Por primera vez en lo que va del mandato de Javier Milei, el Gobierno no incluirá bonos en dólares en su oferta. Federico Furiase, titular de la cartera financiera, también decidió no habilitar la opción de licitar por el Bonar 2029 (AO29), un instrumento que ofrecía cobertura en moneda extranjera.
La estrategia apunta a instrumentos con vencimiento de corto plazo: letras y bonos en pesos, más algunos títulos ajustados por dólar linked, todos con plazos que cierren antes de que termine la actual administración.
Esta decisión refleja un cambio en la política de endeudamiento que había apostado a estirar los plazos. Ahora, según analistas de Portfolio Personal Inversiones (PPI), el Gobierno busca equilibrar dos variables que se mueven en sentidos opuestos: controlar las tasas de interés y contener el dólar, que ya superó la barrera de los $1.500.

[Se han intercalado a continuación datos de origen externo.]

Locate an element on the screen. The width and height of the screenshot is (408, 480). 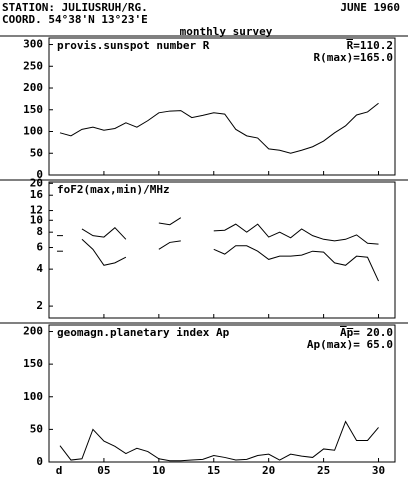
coord: COORD. 54°38'N 13°23'E is located at coordinates (75, 20).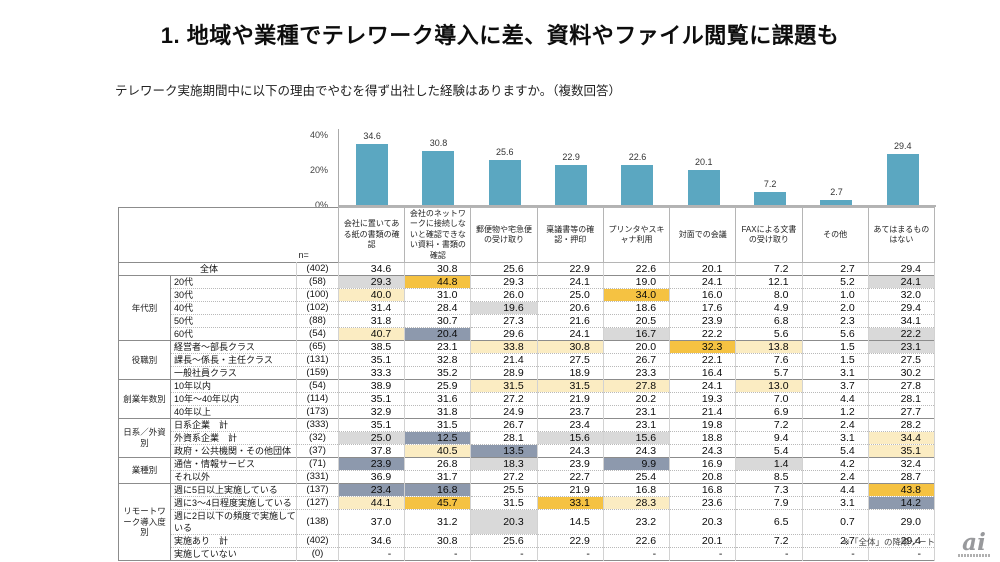 The height and width of the screenshot is (562, 1000). What do you see at coordinates (318, 424) in the screenshot?
I see `n-value: (333)` at bounding box center [318, 424].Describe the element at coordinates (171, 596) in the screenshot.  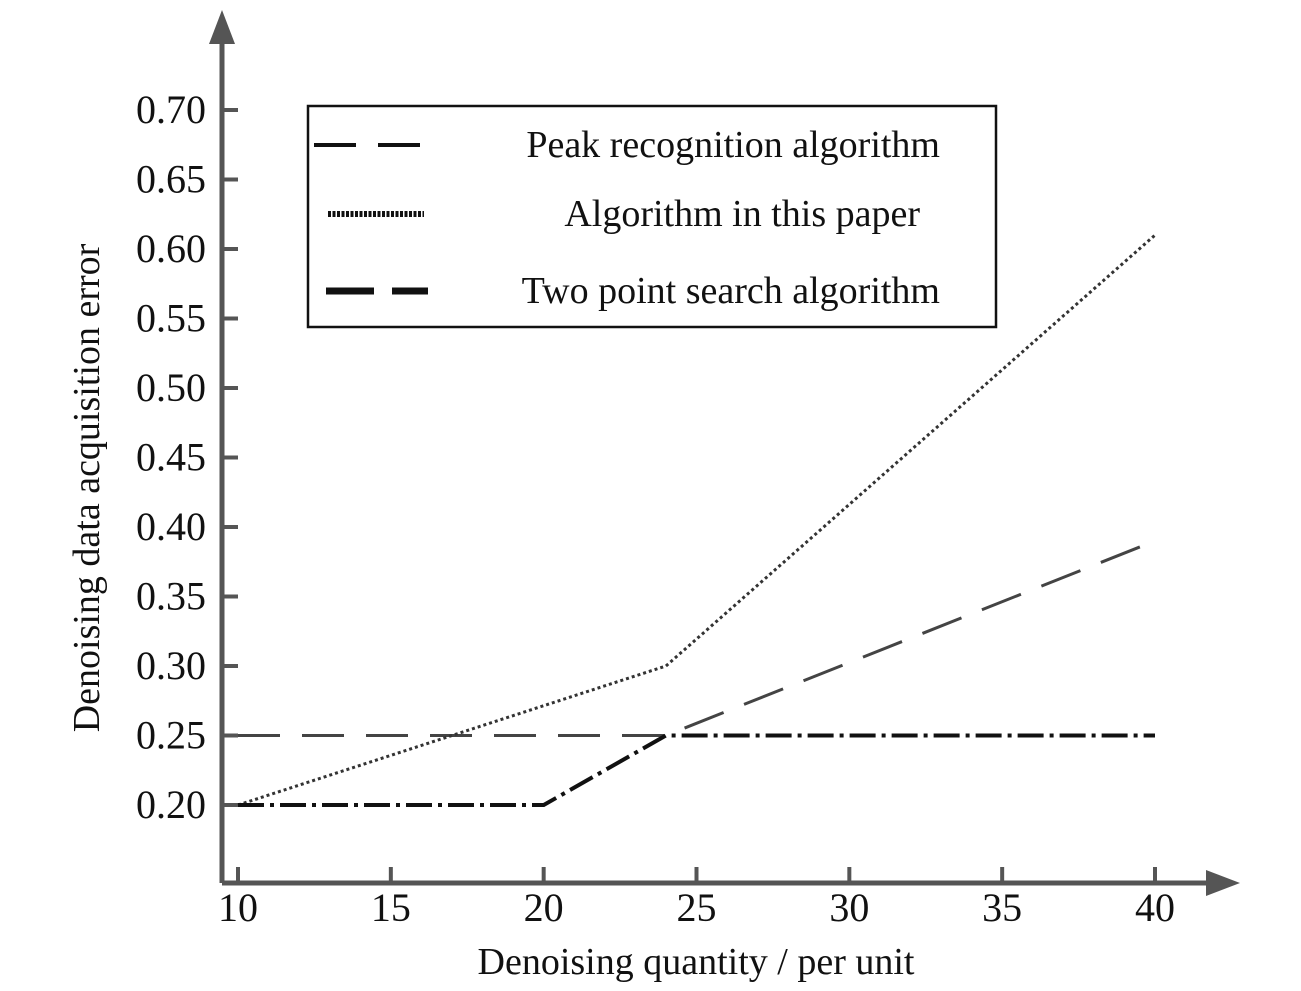
I see `y-tick-label: 0.35` at that location.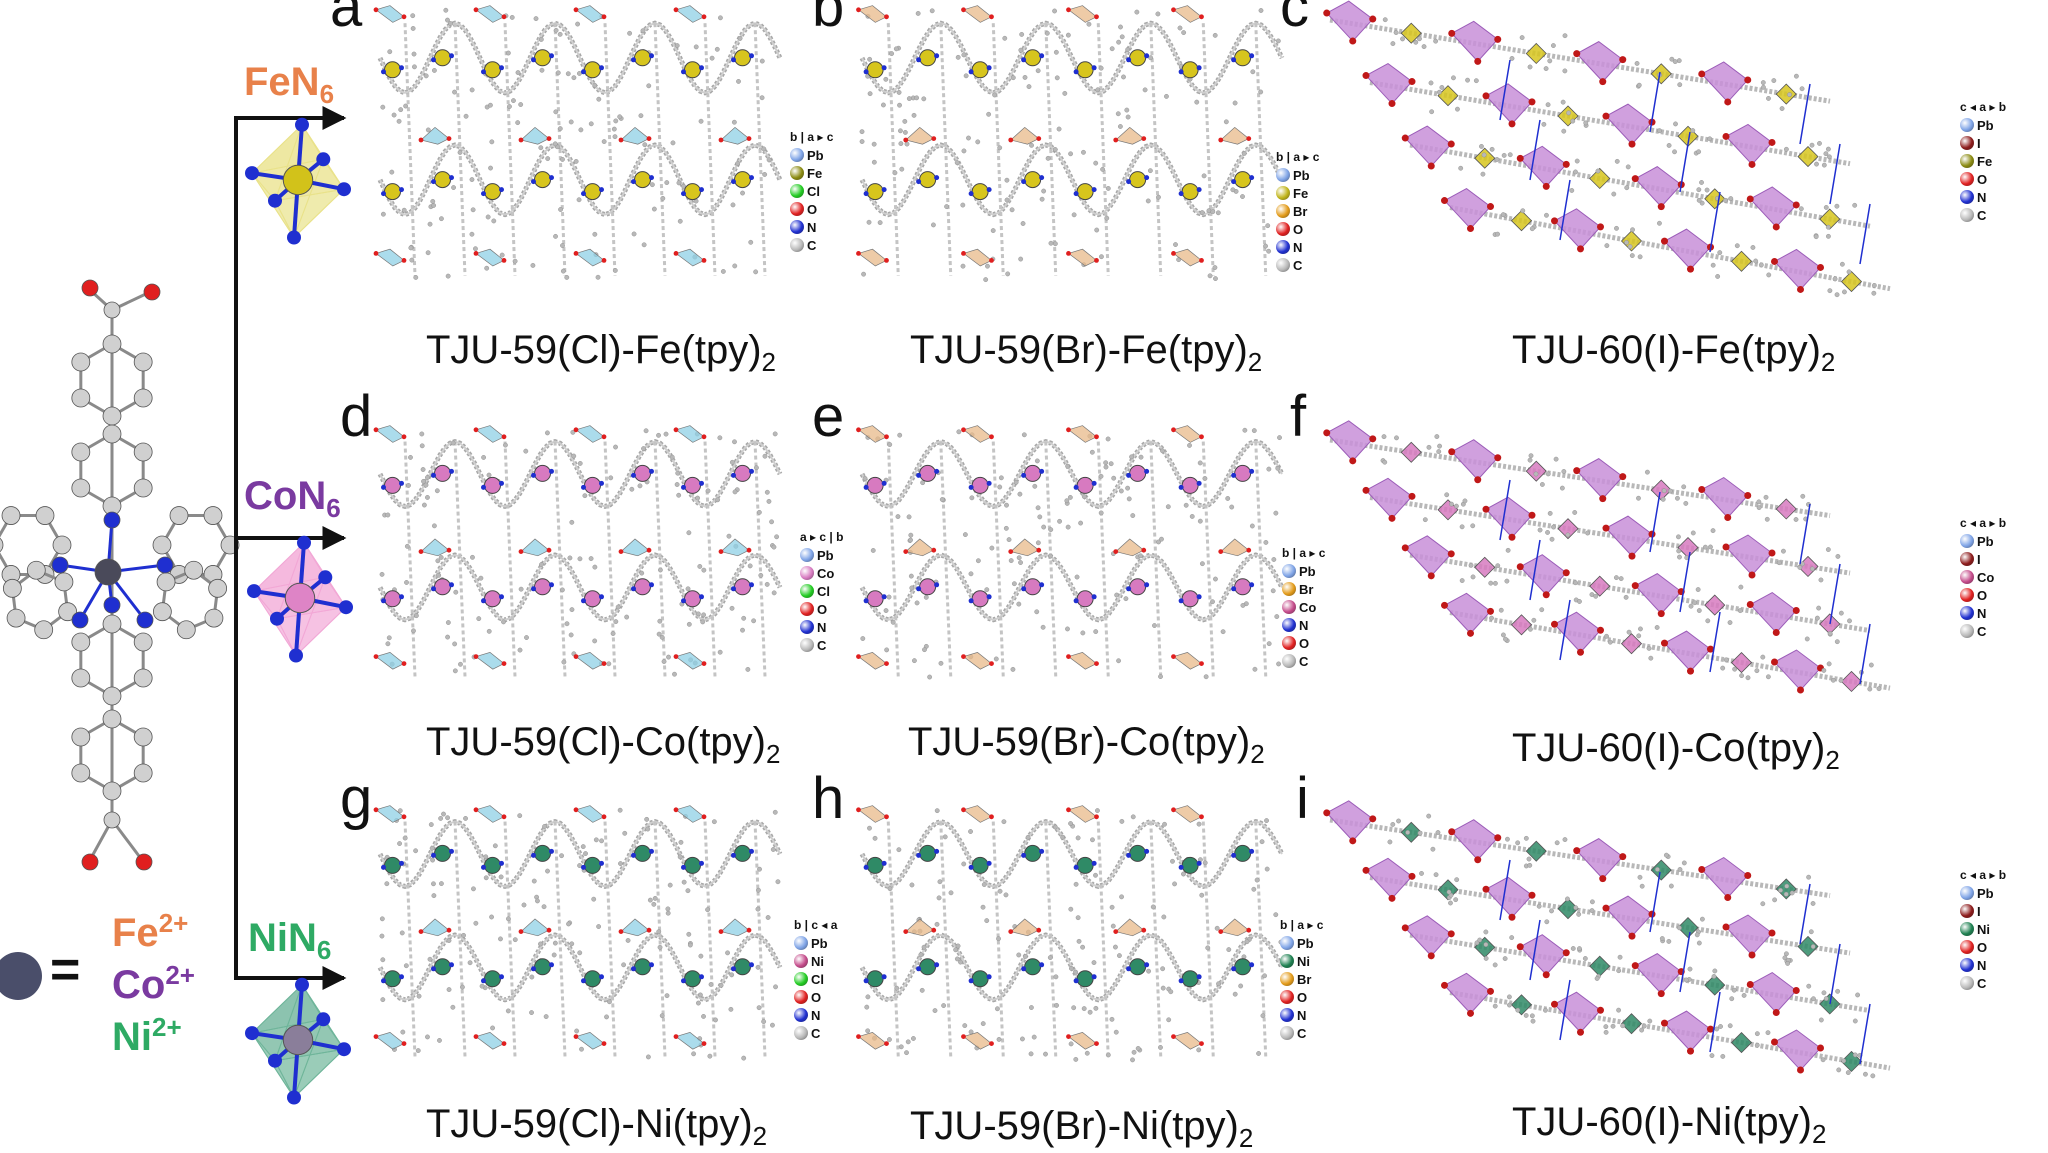 This screenshot has width=2048, height=1153. What do you see at coordinates (1086, 744) in the screenshot?
I see `caption-e: TJU-59(Br)-Co(tpy)2` at bounding box center [1086, 744].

Antes de la licitación, Finanzas y Hacienda ejecutaron un canje: canjearon letras capitalizables en pesos que vencían en agosto por bonos capitalizables con vencimiento en junio de 2027. Para esta operación, ampliaron la emisión del título hasta $1,5 billones de valor nominal.
El Tesoro ofreció al mercado instrumentos con vencimientos escalonados entre noviembre de 2026 y enero de 2027, tanto en pesos como en dólar linked.